## PROBLEM TO WORK ON
Pick out the lines below with "will" and list them.

## LISTED RECORDS
-- Opening Marker --
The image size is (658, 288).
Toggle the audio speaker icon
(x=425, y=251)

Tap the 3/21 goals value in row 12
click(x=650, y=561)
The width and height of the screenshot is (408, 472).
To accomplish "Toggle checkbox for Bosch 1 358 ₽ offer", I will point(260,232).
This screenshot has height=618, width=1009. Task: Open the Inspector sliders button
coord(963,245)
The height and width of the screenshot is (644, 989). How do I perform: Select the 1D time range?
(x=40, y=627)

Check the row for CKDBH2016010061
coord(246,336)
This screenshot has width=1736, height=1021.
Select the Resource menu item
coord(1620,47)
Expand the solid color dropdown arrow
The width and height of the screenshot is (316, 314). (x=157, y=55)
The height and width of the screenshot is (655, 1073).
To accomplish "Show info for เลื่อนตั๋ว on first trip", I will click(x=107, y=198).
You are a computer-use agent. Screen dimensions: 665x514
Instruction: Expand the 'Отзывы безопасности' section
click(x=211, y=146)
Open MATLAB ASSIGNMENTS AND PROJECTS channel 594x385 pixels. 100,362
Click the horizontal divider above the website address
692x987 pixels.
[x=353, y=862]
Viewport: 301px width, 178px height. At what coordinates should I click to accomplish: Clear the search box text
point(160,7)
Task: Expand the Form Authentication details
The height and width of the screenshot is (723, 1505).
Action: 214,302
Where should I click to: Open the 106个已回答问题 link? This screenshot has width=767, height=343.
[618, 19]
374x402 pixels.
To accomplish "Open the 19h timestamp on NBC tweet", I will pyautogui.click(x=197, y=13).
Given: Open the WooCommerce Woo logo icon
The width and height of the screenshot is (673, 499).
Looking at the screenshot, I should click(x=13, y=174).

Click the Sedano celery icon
-- Closing Marker --
## TASK ANSWER
To accomplish "Toggle checkbox for Bosch 1 358 ₽ offer", I will point(260,232).
To accomplish "Show info for เลื่อนตั๋ว on first trip", I will click(x=107, y=198).
To accomplish "Open the 19h timestamp on NBC tweet", I will pyautogui.click(x=197, y=13).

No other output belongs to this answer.